Nearly every blues legend I interviewed for my book–like Robert Jr. Lockwood, Hubert Sumlin and “Little Milton” Campbell–grew up here, as did B.B. King, Muddy Waters and more. This birthplace of the blues is a two-hundred-mile leaf-shaped river delta containing some of the world’s most fertile soil. The land is completely flat from Memphis to Vicksburg, bound by the Tallahatchie and Yazoo Rivers to the east, and the Mississippi River to the west. Today, the Delta is covered with cotton and soybean fields, and dotted with little towns.
The river-rich soil was once hidden under dense forests and canebrakes, flooded each spring before man intervened. Cotton farmers began the hard, slow work of clearing the land in 1835, but made little progress. Determined to get back on their feet after the Civil War ended in 1865, farmers redoubled their efforts to build levees and clear the land. Thousands of freed slaves migrated to the Delta, recruited by labor agents promising higher wages and civil rights.
Irish immigrants flocked to the Delta, too. Like black workers, many were forcibly conscripted to work on levee and land-clearing crews. Irish workers were referred to as “white niggers,” and storefront signs in the early 1900s often read “No Blacks, No Irish.”
Building the levees was dirty, dangerous work.

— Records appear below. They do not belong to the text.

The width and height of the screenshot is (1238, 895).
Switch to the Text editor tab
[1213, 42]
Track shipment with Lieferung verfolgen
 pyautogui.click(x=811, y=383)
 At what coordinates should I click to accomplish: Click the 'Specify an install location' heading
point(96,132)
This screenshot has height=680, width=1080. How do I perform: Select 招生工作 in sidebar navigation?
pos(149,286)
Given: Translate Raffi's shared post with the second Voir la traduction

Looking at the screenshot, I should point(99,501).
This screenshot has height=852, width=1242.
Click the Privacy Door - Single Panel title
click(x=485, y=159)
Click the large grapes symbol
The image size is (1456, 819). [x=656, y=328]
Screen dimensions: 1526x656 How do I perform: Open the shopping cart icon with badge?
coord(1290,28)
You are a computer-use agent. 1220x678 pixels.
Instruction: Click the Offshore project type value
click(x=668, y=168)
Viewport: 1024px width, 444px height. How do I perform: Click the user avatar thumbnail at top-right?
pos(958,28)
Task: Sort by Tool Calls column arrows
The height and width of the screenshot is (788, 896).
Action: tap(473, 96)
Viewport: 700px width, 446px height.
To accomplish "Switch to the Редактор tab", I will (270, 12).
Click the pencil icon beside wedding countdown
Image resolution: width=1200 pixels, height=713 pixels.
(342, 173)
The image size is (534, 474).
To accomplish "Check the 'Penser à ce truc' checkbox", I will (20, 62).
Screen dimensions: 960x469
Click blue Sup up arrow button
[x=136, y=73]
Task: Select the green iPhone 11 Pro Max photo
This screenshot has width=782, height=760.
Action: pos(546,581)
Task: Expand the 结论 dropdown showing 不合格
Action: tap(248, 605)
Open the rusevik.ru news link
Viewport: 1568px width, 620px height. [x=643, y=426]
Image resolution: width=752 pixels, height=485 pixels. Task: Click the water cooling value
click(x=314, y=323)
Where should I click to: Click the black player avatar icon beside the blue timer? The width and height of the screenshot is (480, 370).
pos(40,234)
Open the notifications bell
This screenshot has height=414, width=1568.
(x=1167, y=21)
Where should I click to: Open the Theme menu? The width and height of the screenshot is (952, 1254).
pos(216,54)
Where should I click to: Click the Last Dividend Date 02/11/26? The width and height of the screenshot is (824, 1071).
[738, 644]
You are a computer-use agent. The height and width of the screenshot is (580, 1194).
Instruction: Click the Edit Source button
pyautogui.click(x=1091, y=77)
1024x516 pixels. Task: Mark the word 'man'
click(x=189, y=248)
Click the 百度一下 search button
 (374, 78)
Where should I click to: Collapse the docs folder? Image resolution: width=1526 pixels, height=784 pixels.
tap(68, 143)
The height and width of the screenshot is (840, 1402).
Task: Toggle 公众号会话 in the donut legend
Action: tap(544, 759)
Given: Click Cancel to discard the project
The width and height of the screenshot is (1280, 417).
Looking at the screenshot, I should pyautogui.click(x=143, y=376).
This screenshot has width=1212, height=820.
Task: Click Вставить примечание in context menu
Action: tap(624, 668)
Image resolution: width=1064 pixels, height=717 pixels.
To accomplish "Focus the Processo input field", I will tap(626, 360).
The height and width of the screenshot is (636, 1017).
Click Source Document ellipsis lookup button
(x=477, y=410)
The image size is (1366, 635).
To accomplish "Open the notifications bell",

Mules and men were killed or injured tumbling down the steep, muddy slopes. Lonnie Johnson’s “Broken Levee Blues,” written after the great flood of 1927, tells the story:
The want me to work on the levee/They’re coming to take me down
I’m scared the levee may break and I might drown
The police run me out from Cairo, all through Arkansas
And they threw me in jail, behind these cold iron bars
They said, “Work, fight or go to jail.” I said, “I ain’t totin’ no sacks.”
I won’t drown on that levee and you ain’t gonna break my back
This intense push created a new economy–and a new society in the Delta among poor blacks and whites. “Prejudice? Yes, there was in some areas but for years and years you had whites and blacks living next door to each other in the same neighborhood, getting along,” polished blues bandleader Milton Campbell, Jr. told me. “They would visit, they would be together, and of course,” he added, laughing, “some of them would sleep together, which you can understand when you see the different shades of skin!”
Campbell was born in 1934 to sharecropper parents in Inverness, MS. Sharecroppers were tenant farmers, working a land plot in exchange for a share of the money the crops brought in when the landowner sold them.
This feudal economy sprang up after the Civil War, when many Southern landowners couldn’t afford to buy seeds and fertilizer, let alone pay workers. Meanwhile, their freed slaves had no work and nowhere to go. Many were still living in slave quarters, or in shacks they’d thrown up, trying to grow enough food in their gardens to survive.
A bargain was struck. Landowners mortgaged their properties to get loans from local banks to buy seeds, plantings, tools, and provisions for their freed slaves. Ex-slaves, in turn, agreed to plant, tend and harvest the crops in exchange for shares.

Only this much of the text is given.